Looking at the composition of the present “Hit Squad”, both male and female pugilists, one is inclined feel that some are past their peak. CS Amina should put her foot down and ensure that boxing and other sports disciplines’ management are streamlined.
Kenya’s “Hit Squad”, once regarded as the flag-bearer of Africa, has continued to struggle with no remedy in sight. The last time Kenya won an Olympic boxing medal was in 1988 in Seoul, South Korea.
The late Robert Wangila entered his name in the annals history when he won Africa’s first gold medal in a three-round KO win over Frenchman Laurent Boudouni in the welterweight final while middleweight Christopher “Bingwa” Sande brought home a bronze medal. Stylish featherweight Waruinge won a silver medal in the 1972 Munich Games and flyweight Ibrahim “Surf’ Bilali clinched bronze at the 1984 Los Angeles Games.
Over three decades later after the feat, Kenyan boxers have not emulated these great pugilists. This is despite appearing in seven Olympic Games that include the 1992 Barcelona Olympics, the 1996 Atlanta Olympics, the 2000 Sydney Olympics, the 2004 Athens Olympics, the 2008 Beijing Olympics, the 2012 London Olympics and the 2016 Rio Olympics.
The two Kenyan boxers who have qualified for the Tokyo 2020 Games Okoth and Ongare carry a heavy burden on their shoulders. They require total commitment and focus if they are to win honours.
In 2004, the BAK had an opportunity of sending two boxers bantamweight David Munyasia and light flyweight Suleiman Bilali, a younger brother of Ibrahim, for a three-week training in Havana, Cuba, through an Olympic Solidarity Movement.
It was good motivation to the duo who trained with experienced Cubans. It is worth mentioning that two boxers were accompanied by coach-cum- manager Albert Matito.
In 2018, President Uhuru Kenyatta made a three- day official visit to Cuba and signed a bilateral agreement pertaining to development of various sectors among them sports.
The trip to Cuba came at the right time for Kenyan sportsmen/sportswomen, and particularly boxers, who were badly in need of technical ring experts.
Boxing has dwindled over the years because the BAK has not been working with major stakeholders such as Kenya Prisons, Kenya Police and Kenya Defence Forces and parastatals which for long provided influential officials to run the association. They helped to spread boxing to almost every corner of the country.
It is under the able leadership of Madoka that we had a solid BAK executive committee comprising Stanley Wachanga, Harrison Kilonzo, Gen (Rtd) Peter Waweru, Victor Cardozo, John Roberts, James Ndisi, Victor Mbaji, and Mukuru Mukundi whose unity brought great success in boxing.

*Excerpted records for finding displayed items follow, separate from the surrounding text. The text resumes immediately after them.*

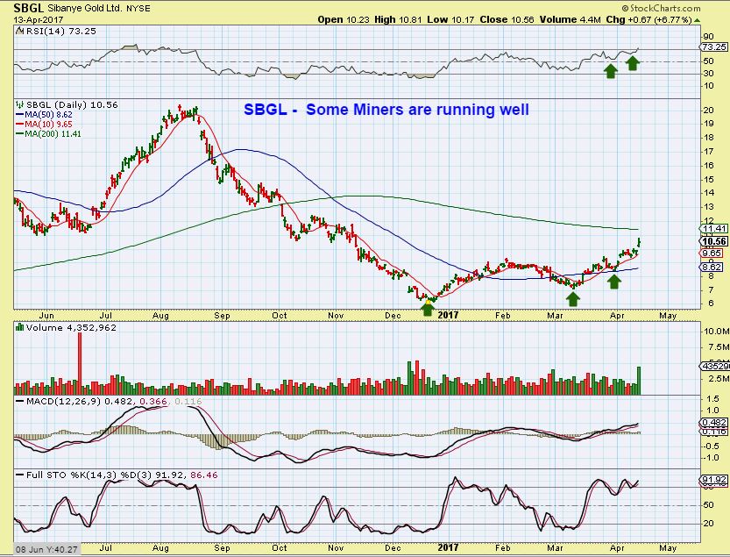730x557 pixels.
Task: Click the green arrow below the March low
Action: tap(573, 299)
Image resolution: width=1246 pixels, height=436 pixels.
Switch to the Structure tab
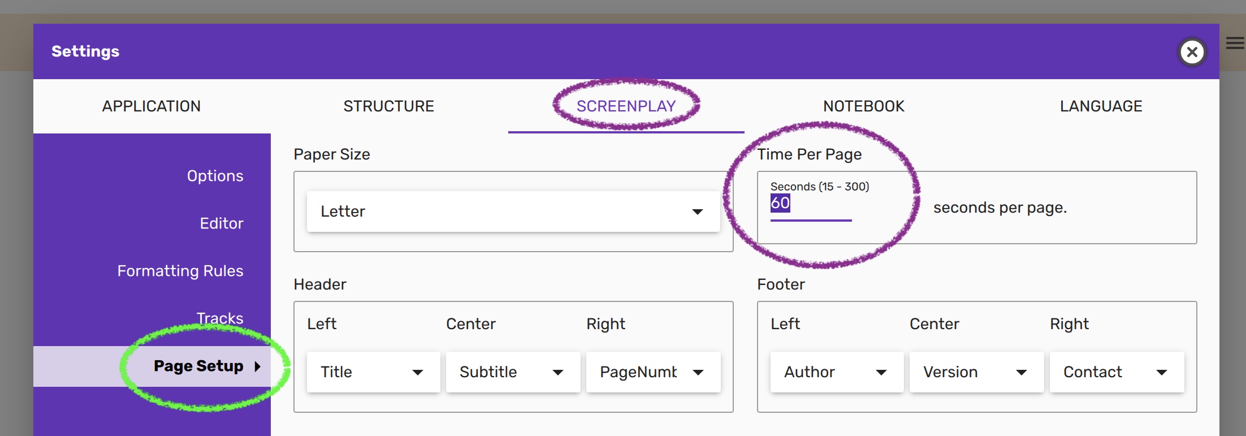389,106
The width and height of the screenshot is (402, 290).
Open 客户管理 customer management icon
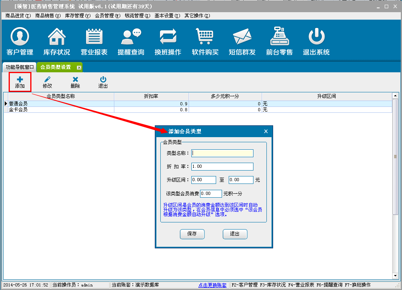pos(20,41)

During those great years, Kenya had qualified referees of AIBA status such as Humphrey Wamba, Captain Trevor Hill, Cornelius Monteiro, Henry Omollo, Elisha Abetsi, Joseph Saoke, Isaac Mbote, Joseph Mwangi Muthoga and the late Richard Mwangi.

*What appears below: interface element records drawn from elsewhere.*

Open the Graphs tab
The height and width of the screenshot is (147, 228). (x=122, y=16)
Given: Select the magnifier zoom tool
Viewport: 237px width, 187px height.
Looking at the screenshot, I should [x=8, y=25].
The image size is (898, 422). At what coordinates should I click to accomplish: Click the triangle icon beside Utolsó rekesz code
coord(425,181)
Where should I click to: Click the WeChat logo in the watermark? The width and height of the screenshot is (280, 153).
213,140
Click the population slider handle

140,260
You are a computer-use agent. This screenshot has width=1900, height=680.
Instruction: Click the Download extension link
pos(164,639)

Another missing aspect in Kenya‘s “Hit Squad”s technical bench is lack of an able head coach who commands respect. Veteran Peter Mwarangu had charismatic leadership that earned him respect among fellow tacticians that included Charles Anjimbi, Eddie “Papa”Musi, Patrick “Madd” Okoth, Peter Dula, Peter Morris, and Charles Longisa.

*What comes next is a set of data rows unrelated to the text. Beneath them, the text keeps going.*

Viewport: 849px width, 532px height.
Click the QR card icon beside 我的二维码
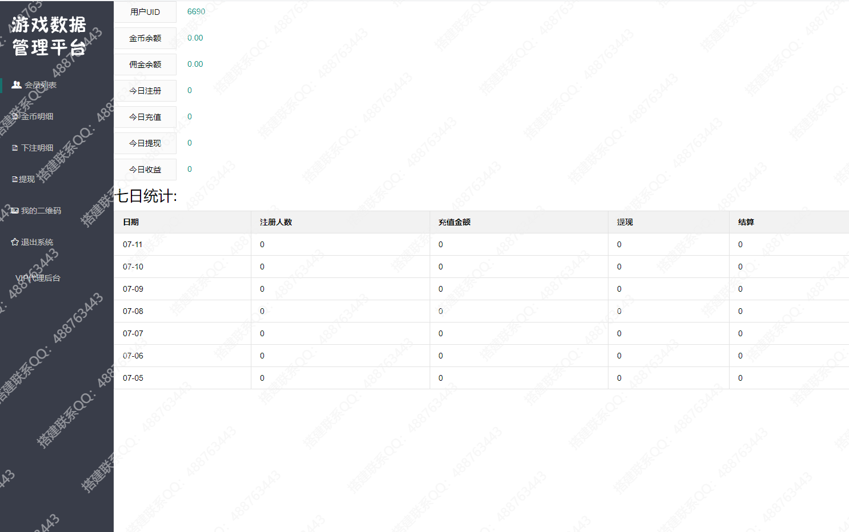[15, 211]
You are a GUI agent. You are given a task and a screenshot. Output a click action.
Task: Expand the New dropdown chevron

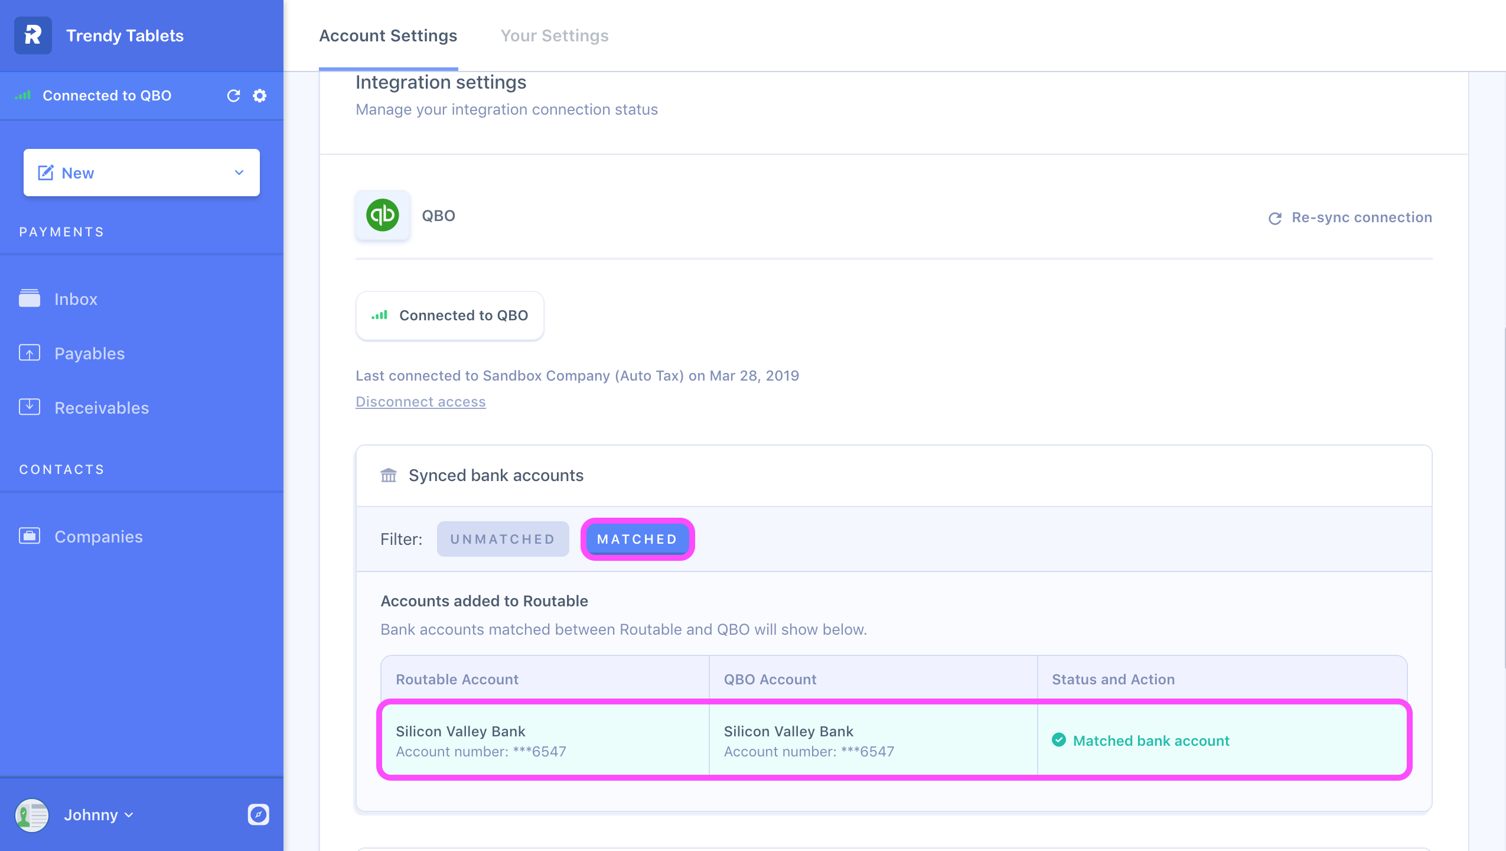239,173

Coaches supported one another from club level. This yielded good results. During the 4th All Africa Games held in Nairobi in 1987, Kenya bagged a record eight gold medals.
For Kenya to regain its lost glory, we require sacrifice, dedication, commitment, spiritual strength and full support from the government.
CS Amina should help BAK acquire a foreign tactician preferably from Cuba which has the most successful coaches in the world.
Kenya has abundant talent. I see no reason why we shouldn’t produce more Wangilas, Bilalis and Waruinges.